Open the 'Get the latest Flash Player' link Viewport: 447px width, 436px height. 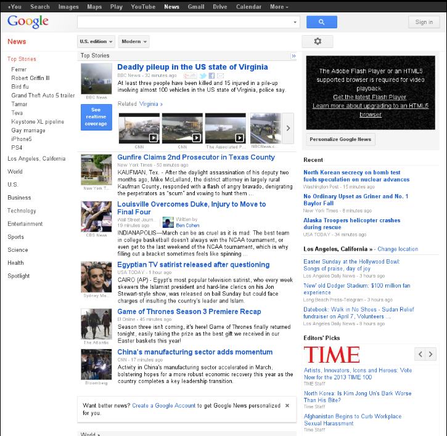coord(370,97)
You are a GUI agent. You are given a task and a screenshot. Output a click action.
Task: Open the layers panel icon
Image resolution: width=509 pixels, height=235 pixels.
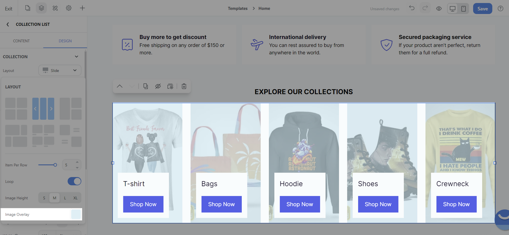coord(41,8)
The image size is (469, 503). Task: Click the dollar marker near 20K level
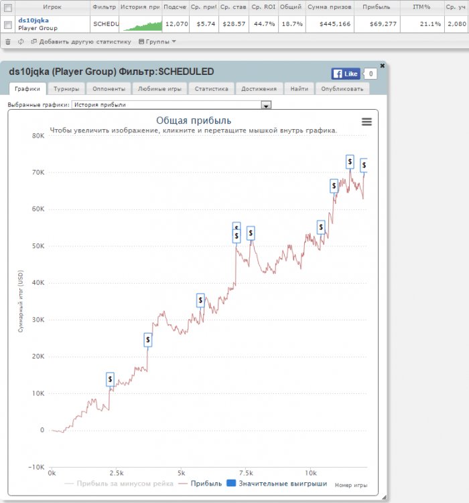pos(148,340)
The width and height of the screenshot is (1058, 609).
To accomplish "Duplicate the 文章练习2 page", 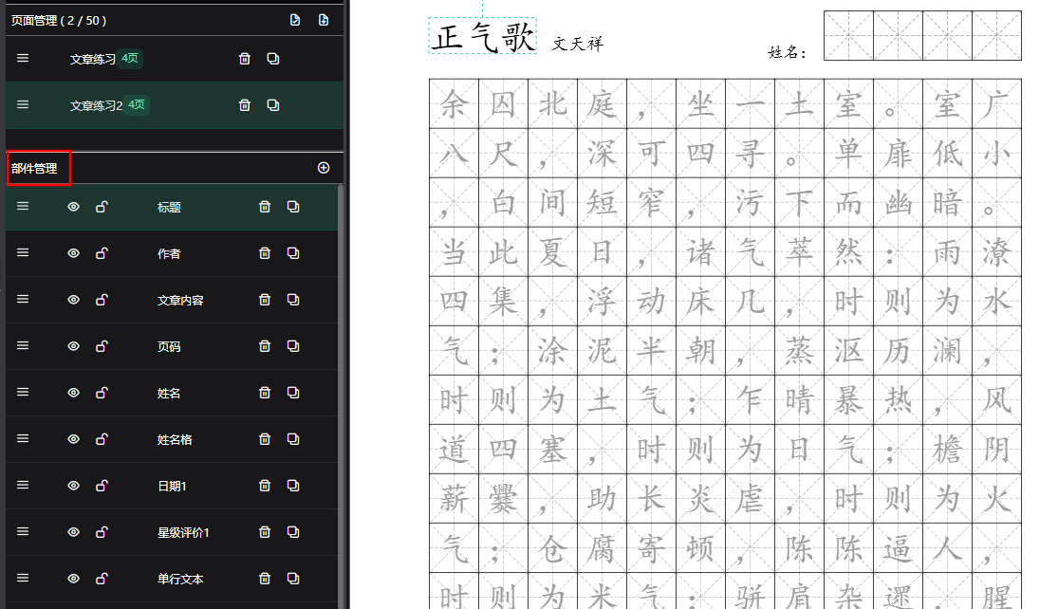I will coord(272,106).
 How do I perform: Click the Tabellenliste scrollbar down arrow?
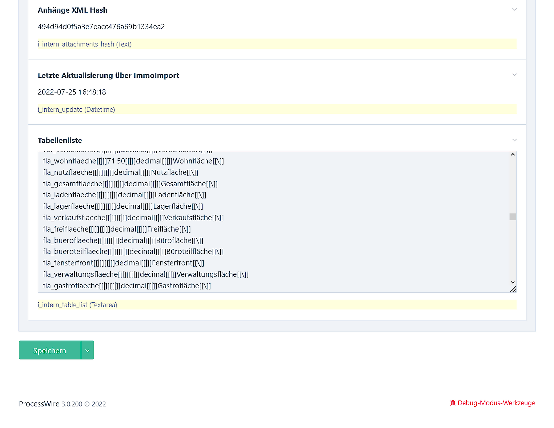513,282
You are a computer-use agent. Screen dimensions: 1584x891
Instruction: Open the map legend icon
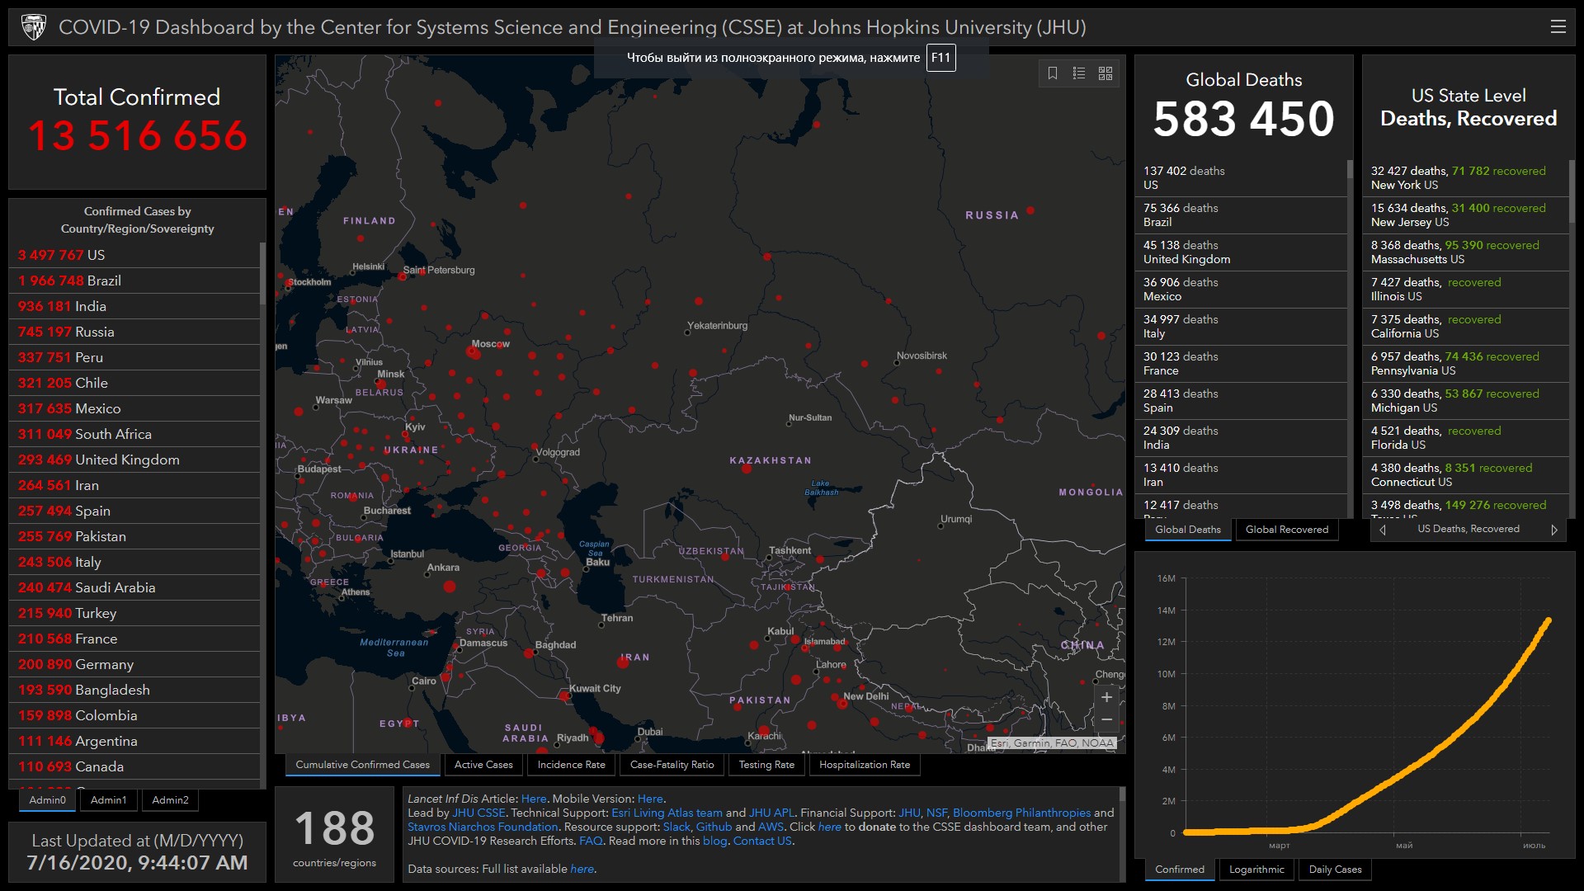tap(1079, 73)
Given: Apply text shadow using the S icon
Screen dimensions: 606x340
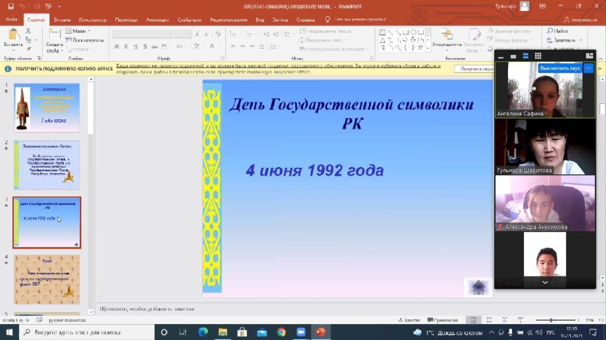Looking at the screenshot, I should pyautogui.click(x=145, y=46).
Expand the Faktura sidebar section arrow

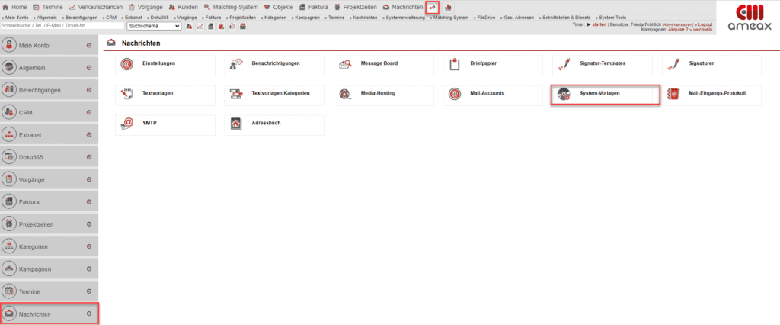pyautogui.click(x=89, y=202)
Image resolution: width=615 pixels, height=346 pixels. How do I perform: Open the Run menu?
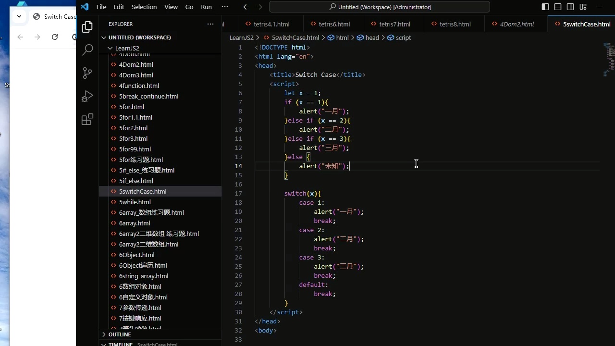coord(206,7)

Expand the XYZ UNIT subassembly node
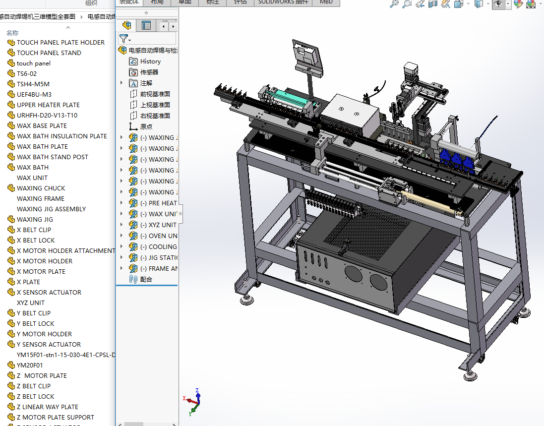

= = = = = = =

• Exercise brief: Print the entries again exactly, from the line that contains "Given: Apply text shadow using the S icon" through the end of the entries, and leave the pictures out.

• The output:
Given: Apply text shadow using the S icon
Screen dimensions: 606x340
Looking at the screenshot, I should pyautogui.click(x=145, y=46).
Expand the Faktura sidebar section arrow

pyautogui.click(x=89, y=202)
Image resolution: width=615 pixels, height=346 pixels. How do I perform: Open the Run menu?
coord(206,7)

Expand the XYZ UNIT subassembly node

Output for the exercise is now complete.